Well, to be honest, I have not read Armored Cav since before my mom got sick in 2010 and never really got better, so I’ve probably forgotten much of the tactical savvy I’d gotten from the book. But I never forgot how cool I thought the concept of armored cavalry was at the same time, nor the fact that then-Lt. Col. H.R. McMaster, the Gulf War victor of the Battle of 73 Easting and future National Security Adviser to former President Donald Trump, is interviewed in one of Armored Cav’s chapters.
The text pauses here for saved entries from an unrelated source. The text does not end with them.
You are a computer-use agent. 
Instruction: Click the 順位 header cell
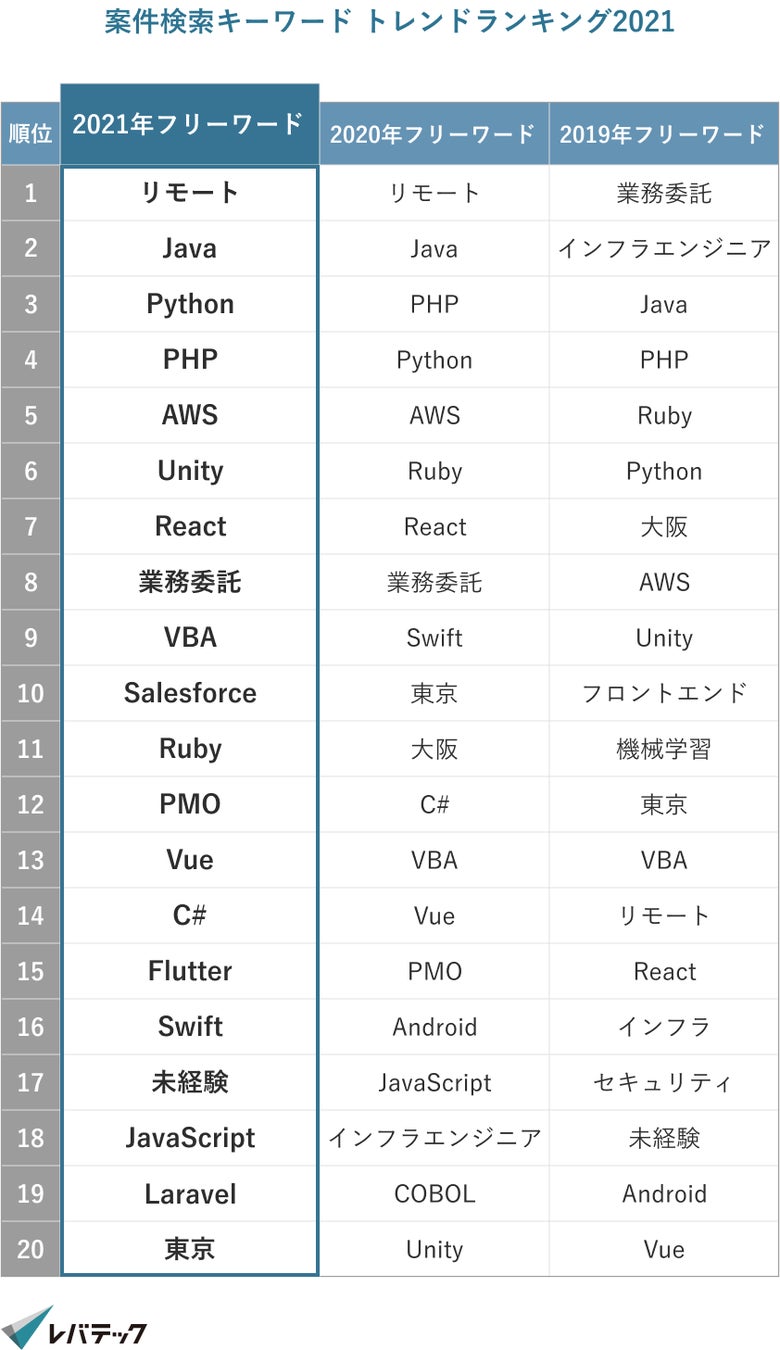(x=30, y=134)
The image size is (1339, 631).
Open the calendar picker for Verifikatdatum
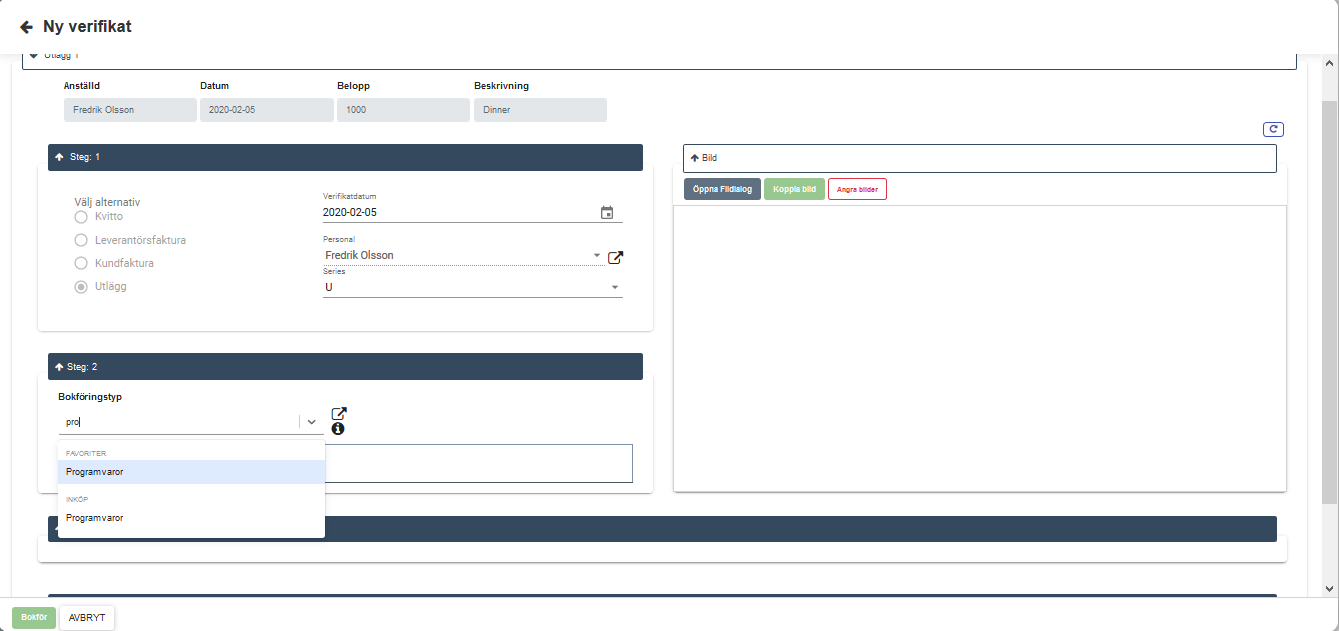pos(607,213)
“To obtain victory by any means and with any weapon.” ― Chris Bradford, The Way of the Dragon
Since it’s early morning here in Lithia and I have not gone to bed yet, I won’t regale you with a “history” of another Battle of Grasleben. I will say that I set the clock for 40 minutes rather than 30, that I used the Retreat option quite a few times, although not always successfully, and this time I used the AH-64A Apache gunship and the OH-58 Kiowa helicopters in teams for the first time.
Also, a first: I captured all eight of the OZs (from Alfa to Hotel, although I was so overextended that at one point it looked like a Soviet recce unit with BRDMs would recapture OZ Charlie. Luckily, I had my AH-64 Apache gunship and a few tanks lurking nearby, so I destroyed those pesky Soviet scouts and held on to my hard-won bit of real estate.
I still suffered casualties, of course; my helicopters particularly were hard hit: I lost six of them before the battle was over. I did not lose any fixed-wing A-10s, and the Soviets lost one attack jet. But as bad as my casualties were, the enemy suffered more.
All in all, it was a good night to play Regiments.
This is the 1000th blog post and the 786th consecutive day of publishing content on this WordPress blog. Mind you, three of those posts are Press This shares from other WordPress bloggers, but it is #1,000 no matter how one chooses to define it. If I don’t break the streak, in three days’ time I’d have 1,000 posts written exclusively by Yours Truly. For now, though, I still have 1,000 posts on this blog, regardless of authorship!